*Saved entries*.
§ §

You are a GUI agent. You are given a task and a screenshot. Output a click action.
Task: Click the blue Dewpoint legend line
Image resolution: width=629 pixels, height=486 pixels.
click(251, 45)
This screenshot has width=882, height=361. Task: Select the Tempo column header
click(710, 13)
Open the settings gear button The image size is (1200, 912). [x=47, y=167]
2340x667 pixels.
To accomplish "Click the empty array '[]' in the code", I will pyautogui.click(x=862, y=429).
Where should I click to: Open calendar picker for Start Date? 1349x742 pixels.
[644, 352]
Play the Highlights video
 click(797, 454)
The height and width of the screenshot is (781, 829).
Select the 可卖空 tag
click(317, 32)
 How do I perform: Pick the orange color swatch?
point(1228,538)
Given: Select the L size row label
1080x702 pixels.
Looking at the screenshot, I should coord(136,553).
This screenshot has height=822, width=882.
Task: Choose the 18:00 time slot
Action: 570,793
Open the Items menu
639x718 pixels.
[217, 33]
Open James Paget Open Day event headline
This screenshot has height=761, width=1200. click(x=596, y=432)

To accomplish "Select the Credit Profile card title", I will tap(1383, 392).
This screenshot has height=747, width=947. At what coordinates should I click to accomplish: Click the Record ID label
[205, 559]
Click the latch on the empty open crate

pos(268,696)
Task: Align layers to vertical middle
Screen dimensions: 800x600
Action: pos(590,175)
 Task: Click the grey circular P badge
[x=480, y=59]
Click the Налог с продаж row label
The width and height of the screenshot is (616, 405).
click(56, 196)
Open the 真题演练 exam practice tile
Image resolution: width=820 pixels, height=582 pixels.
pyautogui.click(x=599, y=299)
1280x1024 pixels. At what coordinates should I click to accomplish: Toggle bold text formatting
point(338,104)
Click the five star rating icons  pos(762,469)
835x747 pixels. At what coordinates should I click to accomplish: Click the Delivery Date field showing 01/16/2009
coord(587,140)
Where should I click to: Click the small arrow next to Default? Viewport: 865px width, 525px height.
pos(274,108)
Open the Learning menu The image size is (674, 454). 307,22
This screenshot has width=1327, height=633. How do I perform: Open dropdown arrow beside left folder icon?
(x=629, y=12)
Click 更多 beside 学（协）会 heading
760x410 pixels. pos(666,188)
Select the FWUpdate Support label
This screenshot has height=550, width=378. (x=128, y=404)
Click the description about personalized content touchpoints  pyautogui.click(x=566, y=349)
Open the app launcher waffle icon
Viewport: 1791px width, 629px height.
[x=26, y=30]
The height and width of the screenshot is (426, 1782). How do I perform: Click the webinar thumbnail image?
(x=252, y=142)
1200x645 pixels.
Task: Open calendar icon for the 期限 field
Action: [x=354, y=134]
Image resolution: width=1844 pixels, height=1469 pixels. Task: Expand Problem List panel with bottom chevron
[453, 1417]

§ §

*ACTIVITY*. Give the entries once more, exactly as they appear.

*SOLUTION BELOW*.
You are a GUI agent. You are given a task and a screenshot. Output a click action.
Task: Click the blue Dewpoint legend line
Image resolution: width=629 pixels, height=486 pixels.
click(251, 45)
This screenshot has width=882, height=361. Task: Select the Tempo column header
click(710, 13)
Open the settings gear button The image size is (1200, 912). [x=47, y=167]
2340x667 pixels.
To accomplish "Click the empty array '[]' in the code", I will pyautogui.click(x=862, y=429).
Where should I click to: Open calendar picker for Start Date? 1349x742 pixels.
[644, 352]
Play the Highlights video
 click(797, 454)
The height and width of the screenshot is (781, 829).
Select the 可卖空 tag
click(317, 32)
 How do I perform: Pick the orange color swatch?
point(1228,538)
Given: Select the L size row label
1080x702 pixels.
Looking at the screenshot, I should coord(136,553).
This screenshot has height=822, width=882.
Task: Choose the 18:00 time slot
Action: 570,793
Open the Items menu
639x718 pixels.
[217, 33]
Open James Paget Open Day event headline
This screenshot has height=761, width=1200. click(x=596, y=432)

To accomplish "Select the Credit Profile card title", I will tap(1383, 392).
This screenshot has height=747, width=947. At what coordinates should I click to accomplish: Click the Record ID label
[205, 559]
Click the latch on the empty open crate

pos(268,696)
Task: Align layers to vertical middle
Screen dimensions: 800x600
Action: pos(590,175)
 Task: Click the grey circular P badge
[x=480, y=59]
Click the Налог с продаж row label
The width and height of the screenshot is (616, 405).
click(56, 196)
Open the 真题演练 exam practice tile
Image resolution: width=820 pixels, height=582 pixels.
pyautogui.click(x=599, y=299)
1280x1024 pixels. At what coordinates should I click to accomplish: Toggle bold text formatting
point(338,104)
Click the five star rating icons  pos(762,469)
835x747 pixels. At what coordinates should I click to accomplish: Click the Delivery Date field showing 01/16/2009
coord(587,140)
Where should I click to: Click the small arrow next to Default? Viewport: 865px width, 525px height.
pos(274,108)
Open the Learning menu The image size is (674, 454). 307,22
This screenshot has width=1327, height=633. How do I perform: Open dropdown arrow beside left folder icon?
(x=629, y=12)
Click 更多 beside 学（协）会 heading
760x410 pixels. pos(666,188)
Select the FWUpdate Support label
This screenshot has height=550, width=378. (x=128, y=404)
Click the description about personalized content touchpoints  pyautogui.click(x=566, y=349)
Open the app launcher waffle icon
Viewport: 1791px width, 629px height.
[x=26, y=30]
The height and width of the screenshot is (426, 1782). How do I perform: Click the webinar thumbnail image?
(x=252, y=142)
1200x645 pixels.
Task: Open calendar icon for the 期限 field
Action: [x=354, y=134]
Image resolution: width=1844 pixels, height=1469 pixels. Task: Expand Problem List panel with bottom chevron
[453, 1417]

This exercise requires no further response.